• _INSTRUCTIONS TO FOLLOW_
Your answer is to be every line of the material that includes the string "International".

(THE RECORDS Opens)

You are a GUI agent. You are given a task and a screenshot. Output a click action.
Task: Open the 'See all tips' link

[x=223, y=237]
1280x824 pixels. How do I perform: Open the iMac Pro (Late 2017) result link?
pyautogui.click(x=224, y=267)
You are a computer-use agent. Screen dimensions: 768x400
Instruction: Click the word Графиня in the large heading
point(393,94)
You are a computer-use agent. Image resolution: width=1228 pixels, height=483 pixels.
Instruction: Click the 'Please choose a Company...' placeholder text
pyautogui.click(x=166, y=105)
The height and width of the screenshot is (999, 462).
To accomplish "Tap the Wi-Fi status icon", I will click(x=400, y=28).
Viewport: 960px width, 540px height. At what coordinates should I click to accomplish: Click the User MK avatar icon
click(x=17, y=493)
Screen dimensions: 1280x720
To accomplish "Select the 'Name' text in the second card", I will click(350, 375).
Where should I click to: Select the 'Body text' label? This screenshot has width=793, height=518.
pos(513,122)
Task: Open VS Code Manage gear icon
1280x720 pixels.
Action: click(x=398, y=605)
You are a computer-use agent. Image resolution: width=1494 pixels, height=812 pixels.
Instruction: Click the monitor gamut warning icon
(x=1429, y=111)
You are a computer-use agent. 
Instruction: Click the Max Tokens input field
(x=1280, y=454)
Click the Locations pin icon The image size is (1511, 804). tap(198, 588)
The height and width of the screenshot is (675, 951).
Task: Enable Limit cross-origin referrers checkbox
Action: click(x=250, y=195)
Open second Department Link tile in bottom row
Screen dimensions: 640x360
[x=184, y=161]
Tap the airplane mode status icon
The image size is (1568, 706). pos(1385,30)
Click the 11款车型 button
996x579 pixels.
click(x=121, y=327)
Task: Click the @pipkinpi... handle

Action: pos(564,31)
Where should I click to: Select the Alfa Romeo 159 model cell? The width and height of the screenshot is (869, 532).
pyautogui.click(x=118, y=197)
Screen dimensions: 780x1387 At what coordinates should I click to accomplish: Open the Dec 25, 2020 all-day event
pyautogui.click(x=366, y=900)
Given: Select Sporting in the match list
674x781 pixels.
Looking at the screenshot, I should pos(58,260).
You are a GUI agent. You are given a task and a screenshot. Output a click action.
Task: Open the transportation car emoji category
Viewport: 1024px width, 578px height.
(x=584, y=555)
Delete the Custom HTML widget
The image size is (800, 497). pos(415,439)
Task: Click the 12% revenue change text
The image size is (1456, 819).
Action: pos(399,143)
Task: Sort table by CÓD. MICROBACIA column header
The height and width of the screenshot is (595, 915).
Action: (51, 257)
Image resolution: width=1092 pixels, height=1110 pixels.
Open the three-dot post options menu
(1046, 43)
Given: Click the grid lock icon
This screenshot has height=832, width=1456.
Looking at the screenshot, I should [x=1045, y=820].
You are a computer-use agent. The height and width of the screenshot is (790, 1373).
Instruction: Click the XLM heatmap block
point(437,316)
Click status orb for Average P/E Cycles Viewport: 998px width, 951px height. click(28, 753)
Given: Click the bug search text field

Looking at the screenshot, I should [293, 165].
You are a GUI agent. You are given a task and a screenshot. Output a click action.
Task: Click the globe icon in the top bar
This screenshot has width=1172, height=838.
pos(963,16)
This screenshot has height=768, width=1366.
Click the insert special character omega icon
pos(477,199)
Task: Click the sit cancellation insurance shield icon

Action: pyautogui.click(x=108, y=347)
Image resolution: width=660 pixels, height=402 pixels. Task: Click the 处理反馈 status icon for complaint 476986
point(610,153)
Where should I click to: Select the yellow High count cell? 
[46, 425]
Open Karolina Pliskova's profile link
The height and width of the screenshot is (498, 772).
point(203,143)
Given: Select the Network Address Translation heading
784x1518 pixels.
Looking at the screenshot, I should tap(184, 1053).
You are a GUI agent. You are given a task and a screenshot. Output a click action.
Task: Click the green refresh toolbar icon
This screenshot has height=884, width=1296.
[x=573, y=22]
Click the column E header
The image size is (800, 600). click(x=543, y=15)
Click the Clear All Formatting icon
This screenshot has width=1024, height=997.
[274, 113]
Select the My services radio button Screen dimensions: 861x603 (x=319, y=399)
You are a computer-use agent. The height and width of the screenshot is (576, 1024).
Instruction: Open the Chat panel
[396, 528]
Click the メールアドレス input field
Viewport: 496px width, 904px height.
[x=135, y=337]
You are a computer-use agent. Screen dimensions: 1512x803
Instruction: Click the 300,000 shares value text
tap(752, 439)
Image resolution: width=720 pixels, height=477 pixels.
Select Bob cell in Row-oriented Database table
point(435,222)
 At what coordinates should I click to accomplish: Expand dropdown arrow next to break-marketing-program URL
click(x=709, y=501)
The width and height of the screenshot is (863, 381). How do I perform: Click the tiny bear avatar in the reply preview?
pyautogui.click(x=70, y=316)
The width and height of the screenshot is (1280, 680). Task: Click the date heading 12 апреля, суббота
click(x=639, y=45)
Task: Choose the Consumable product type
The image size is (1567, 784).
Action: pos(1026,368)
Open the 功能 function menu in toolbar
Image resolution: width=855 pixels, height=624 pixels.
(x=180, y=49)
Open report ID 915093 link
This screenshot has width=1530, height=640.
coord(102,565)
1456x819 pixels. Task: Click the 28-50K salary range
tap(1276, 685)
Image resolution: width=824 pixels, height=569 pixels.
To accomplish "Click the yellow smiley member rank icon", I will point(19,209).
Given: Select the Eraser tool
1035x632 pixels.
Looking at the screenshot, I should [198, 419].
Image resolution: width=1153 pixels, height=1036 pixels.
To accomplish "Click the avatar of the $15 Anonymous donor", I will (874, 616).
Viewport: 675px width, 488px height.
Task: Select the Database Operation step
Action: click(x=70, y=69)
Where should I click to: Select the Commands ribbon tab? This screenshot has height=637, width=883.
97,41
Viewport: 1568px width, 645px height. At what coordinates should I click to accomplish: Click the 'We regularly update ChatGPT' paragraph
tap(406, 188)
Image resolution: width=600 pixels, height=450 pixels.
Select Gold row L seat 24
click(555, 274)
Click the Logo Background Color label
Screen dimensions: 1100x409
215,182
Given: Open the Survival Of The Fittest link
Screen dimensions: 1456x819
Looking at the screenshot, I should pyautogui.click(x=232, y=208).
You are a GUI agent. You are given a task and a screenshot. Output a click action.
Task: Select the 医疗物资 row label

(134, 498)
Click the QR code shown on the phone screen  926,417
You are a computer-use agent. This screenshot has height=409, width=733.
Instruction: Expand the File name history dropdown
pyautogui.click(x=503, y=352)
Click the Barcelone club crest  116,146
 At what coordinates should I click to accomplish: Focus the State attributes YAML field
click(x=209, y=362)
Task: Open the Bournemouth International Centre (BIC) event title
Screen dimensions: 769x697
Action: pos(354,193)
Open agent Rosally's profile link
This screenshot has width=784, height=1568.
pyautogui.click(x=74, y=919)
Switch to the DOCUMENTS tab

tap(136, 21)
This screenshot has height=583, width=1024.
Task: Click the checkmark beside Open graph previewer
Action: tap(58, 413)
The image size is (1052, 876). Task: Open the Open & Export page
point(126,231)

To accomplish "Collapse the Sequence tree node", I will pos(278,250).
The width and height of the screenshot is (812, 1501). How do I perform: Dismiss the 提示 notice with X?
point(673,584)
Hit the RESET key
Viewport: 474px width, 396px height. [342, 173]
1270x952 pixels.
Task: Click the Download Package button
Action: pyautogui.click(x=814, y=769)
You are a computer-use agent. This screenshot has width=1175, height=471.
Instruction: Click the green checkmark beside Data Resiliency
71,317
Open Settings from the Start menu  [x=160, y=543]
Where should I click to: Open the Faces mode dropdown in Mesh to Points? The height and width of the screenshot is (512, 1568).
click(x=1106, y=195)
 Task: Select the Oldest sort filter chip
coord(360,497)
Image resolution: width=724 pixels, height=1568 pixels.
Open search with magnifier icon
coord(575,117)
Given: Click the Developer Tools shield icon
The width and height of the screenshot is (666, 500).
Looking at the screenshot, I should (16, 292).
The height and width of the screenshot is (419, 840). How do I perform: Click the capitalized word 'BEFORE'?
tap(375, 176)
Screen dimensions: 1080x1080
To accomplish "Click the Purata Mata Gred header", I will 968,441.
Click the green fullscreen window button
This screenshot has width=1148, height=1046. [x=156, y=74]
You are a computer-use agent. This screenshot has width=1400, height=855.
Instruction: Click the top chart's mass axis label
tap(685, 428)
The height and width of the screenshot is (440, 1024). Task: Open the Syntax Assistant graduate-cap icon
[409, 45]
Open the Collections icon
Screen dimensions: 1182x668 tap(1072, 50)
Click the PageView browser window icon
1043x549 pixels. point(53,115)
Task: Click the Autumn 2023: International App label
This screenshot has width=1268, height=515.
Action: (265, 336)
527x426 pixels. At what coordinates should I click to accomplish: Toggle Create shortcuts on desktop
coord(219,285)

(THE RECORDS Closes)

• _WRITTEN ANSWER_
Task: Open the Bournemouth International Centre (BIC) event title
Task: Click the Autumn 2023: International App label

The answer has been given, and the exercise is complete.